En su último cuaderno, Lewis se muestra más sereno. Ya no está enojado con Dios. “Mi idea de Dios no es una idea divina. Hay que hacerla añicos una vez y otra. La hace añicos Él mismo. Él es el gran iconoclasta. ¿No podríamos incluso decir que su destrozo es una de las señales de su presencia?” Sólo amando al Dios que nos golpea para hacernos madurar, podemos preservar los lazos con nuestros seres amados. ¿Cómo será la eternidad? ¿Cómo acontecerá la resurrección? Es imposible saberlo. “El cielo resolverá nuestros problemas, pero no creo que lo haga a base de mostrarnos sutiles reconciliaciones entre todas nuestras ideas aparentemente contradictorias. No quedará piedra sobre piedra de nuestras nociones. Nos daremos cuenta de que no existió nunca ningún problema”. Una noche, Lewis siente la proximidad de H. No le incomoda reconocer que se trata de un verdadero encuentro. No hay intimidad física, sino comunión espiritual. Especula que la vida eterna quizás consista en una comunidad de intelectos, pero recuerda que el Evangelio habla de la resurrección de la carne. “No somos capaces de entender. Puede que lo que menos entendamos sea lo mejor”.

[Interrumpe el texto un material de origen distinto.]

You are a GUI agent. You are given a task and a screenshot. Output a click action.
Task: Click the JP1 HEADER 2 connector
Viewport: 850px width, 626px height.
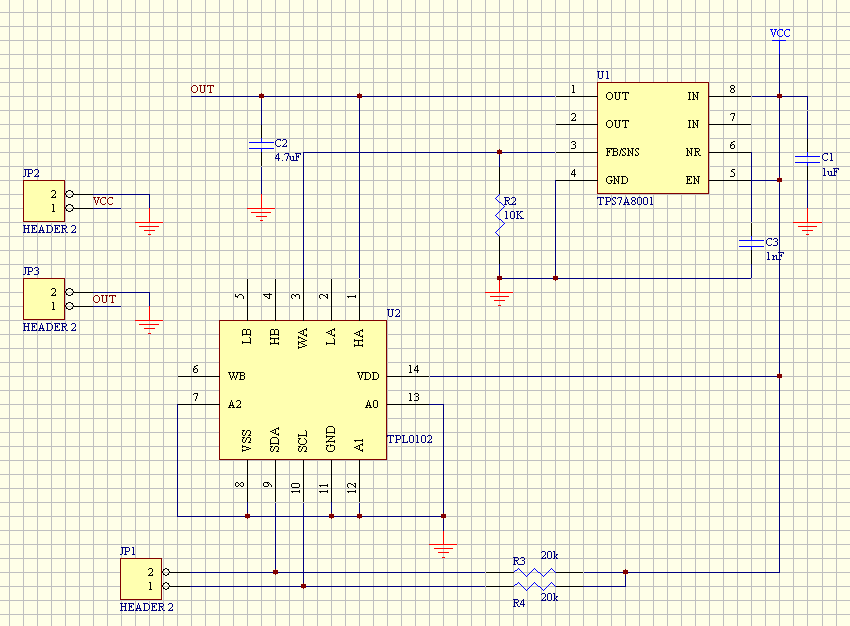coord(141,579)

¿Qué es un clásico? ¿Podemos considerar que Una pena en observación pertenece a esa categoría? Es imposible responder de una forma unívoca y definitiva. Se tiende a pensar que los clásicos son obras donde cada página obedece a una especie de fatalidad creativa. Desde ese punto de vista, clásico es el libro donde no sobra o falta nada, pues cada palabra forma parte de un todo indisociable y necesario. Creo que esa idea es falsa. Moby Dick es una novela caótica, con infinidad de capítulos indeseables. La trama se diluye y pierde inspiración cuando Herman Melville comienza a describir las partes de la ballena y el proceso de disección y almacenamiento de sus restos. Sin embargo, es un clásico indiscutible. ¿Por qué? Porque expresa una crisis profunda, sincera y compleja sobre las nociones de bien y mal. Los grandes clásicos no despuntan por su perfección formal, sino por su intensidad. Crimen y castigo nació como un folletín por entregas, incurriendo en torpes reiteraciones, pero nadie discute su excelencia. Su valor procede de la crisis espiritual de Dostoievski, un cristiano atormentado por las ideas de culpa y redención, que acepta el reto de rebatir el asalto contra la moral lanzado por Nietzsche. Una pena en observación también brota de una crisis. La pérdida del ser amado oscurece todo, insinuando que el mal y la banalidad son las leyes ocultas del cosmos. Desde una perspectiva externa a la fe, la superación del duelo planteada por Lewis no resulta convincente, pero desde el punto de vista literario y psicológico constituye un extraordinario y lúcido testimonio de una peripecia que nos afecta en lo más íntimo. Casi todos sobrellevamos alguna pérdida y vivimos con la certeza de afrontar nuevas desgracias. Por eso es imposible leer las reflexiones de Lewis con indiferencia. Al margen de las creencias personales, Una pena en observación (Anagrama, 2006, con traducción de Carmen Martín Gaite) es una conmovedora historia de amor, con un punto de locura, pues describe la pasión como un sentimiento que se extiende más allá de la muerte. Sólo un clásico puede reunir estos elementos sin naufragar en el sentimentalismo o la retórica. Lewis murió tres años después que su esposa. Tras leer su planto, es inevitable pensar que se reunió con ella para escuchar el sonido de la eternidad.